4. The all-angle ground clamp of claim 3, wherein the mount portion
further includes a connector which connects the ends of the mount
portion, and wherein the connector is configured to be actuated to
move the opposing surfaces of the ends towards and away from each
to transition the mount portion between the released position and
the secured position.
5. The all-angle ground clamp of claim 4, wherein the base portion
of the clamp body includes a stud member extending therefrom and
the inner surfaces of the mount portion of the terminal member
engage with a circular external surface of the stud member to affix
the clamp body to the terminal member.
6. The all-angle ground clamp of claim 5, wherein the circular
external surface of the stud member includes a circular groove and
wherein the connector includes a bolt which seats in the circular
groove in which it is able to rotate when the mount portion is in
the released position.
7. The all-angle ground clamp of claim 5, further including a
relief slot positioned between the inner surfaces of the curved leg
members to enable the connector, when actuated to move the opposing
surfaces of the ends towards each other, to more firmly secure the
inner surfaces of the curved leg members to the external surface of
the stud member to reduce the electrical resistance between the
clamp body and the terminal member.
8. The all-angle ground clamp of claim 1, wherein the electrical
shunt includes at least two flexible electrical conductors each
having a first end connected to the clamping mechanism and a second
end connected to the base portion of the clamp body for
establishing at least two parallel electric paths between the
clamping mechanism and the base portion of the clamp body.

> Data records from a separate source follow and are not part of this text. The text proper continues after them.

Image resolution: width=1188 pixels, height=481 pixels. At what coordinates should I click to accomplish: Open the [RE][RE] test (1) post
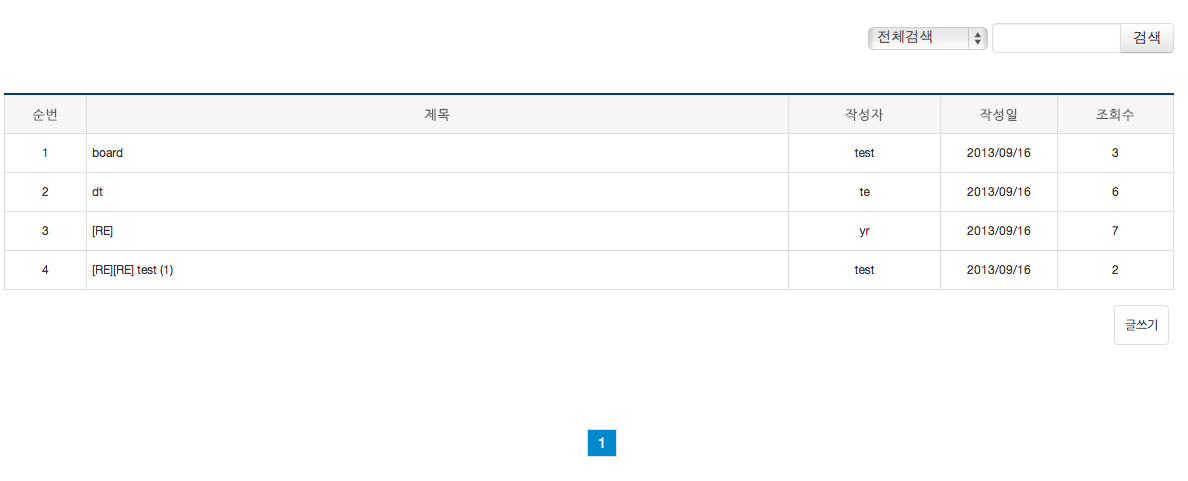click(x=133, y=270)
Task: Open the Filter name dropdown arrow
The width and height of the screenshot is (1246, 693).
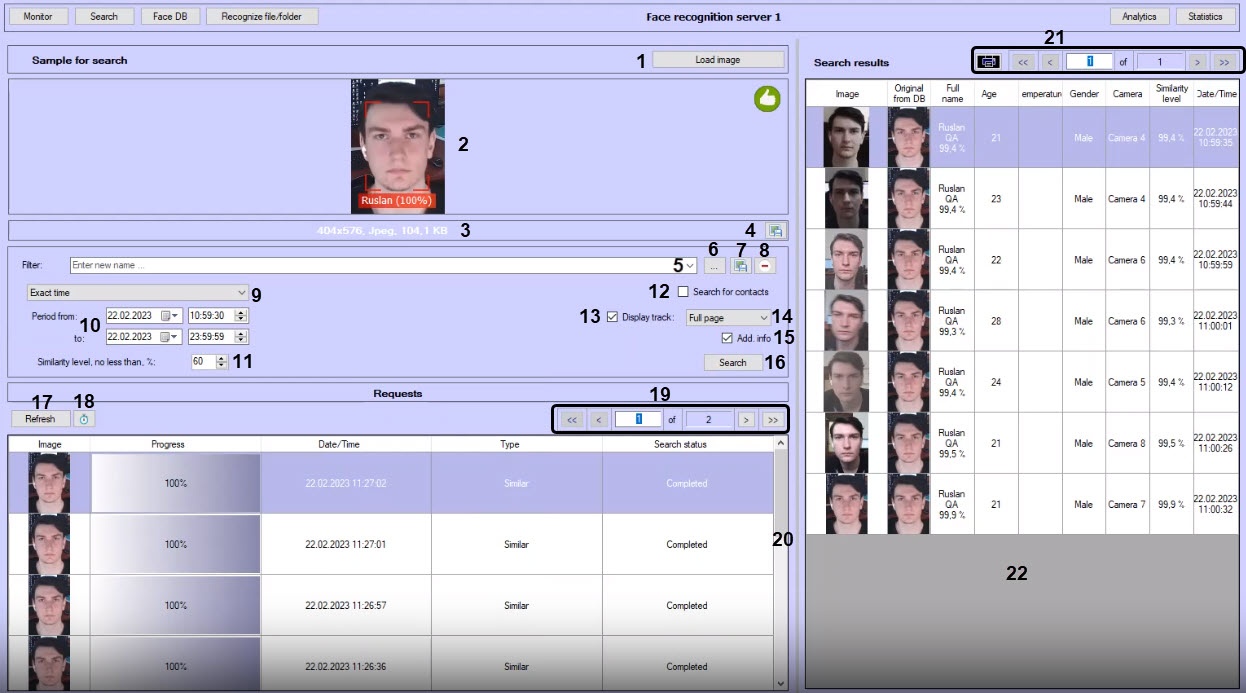Action: click(691, 266)
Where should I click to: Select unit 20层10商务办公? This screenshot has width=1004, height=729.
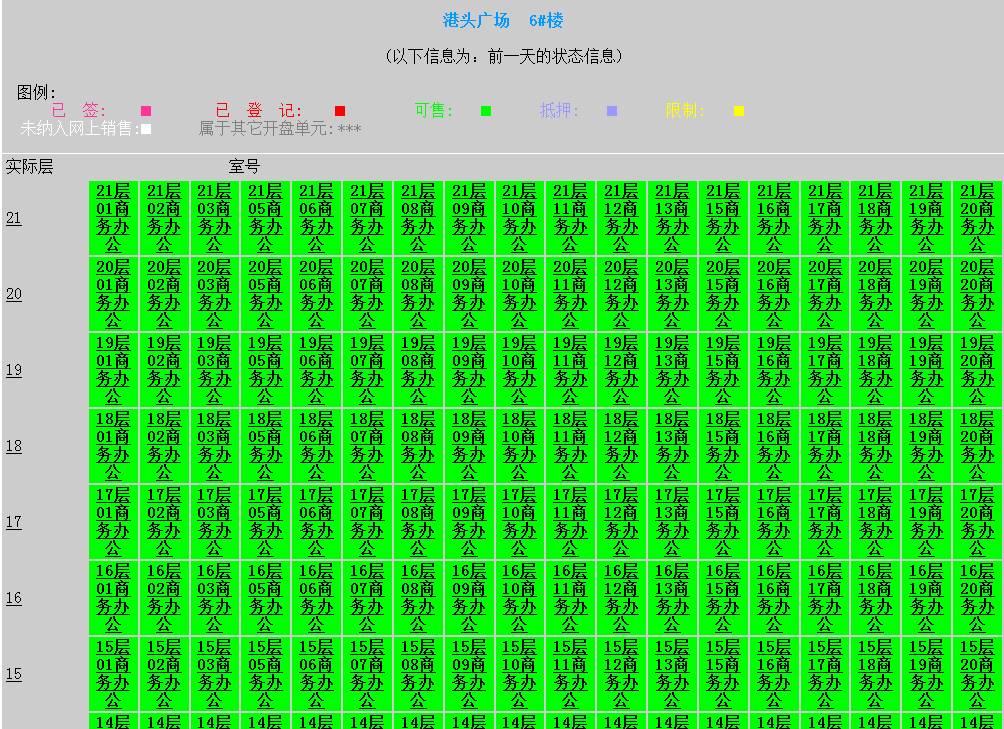520,294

9. The all-angle ground clamp of claim 8, wherein the clamping
mechanism includes a first jaw member in opposing relation to a
second jaw member, which first and second jaw members are
configured to be removably attached to the electric conductor to be
grounded.
10. The all-angle ground clamp of claim 9, wherein the first jaw
member is a single jaw and the second jaw member is a double jaw
having a gap between the double jaws, and wherein the gap is
configured to receive the single jaw when the first and second jaw
members are closed.
11. The all-angle ground clamp of claim 10, wherein the first end
of one of the at least two flexible electrical conductors is
connected to a first side of the double jaws and the first end of
another of the at least two flexible electrical conductors is
connected to a second side of the double jaws, opposite the first
side.
12. The all-angle ground clamp of claim 9, wherein the clamp body
includes a jaw retainer affixed to the upper portion of the clamp
body, and wherein the first and second jaw members are pivotally
mounted on the jaw retainer.
13. The all-angle ground clamp of claim 12, wherein the first jaw
member includes a first clamping surface and a first spherical
surface and the second jaw member includes a second clamping
surface and a second spherical surface; and wherein the first jaw
member is pivotally mounted on the jaw retainer between the first
clamping surface and the first spherical surface and second jaw
member is pivotally mounted on the jaw retainer between the second
clamping surface and the second spherical surface.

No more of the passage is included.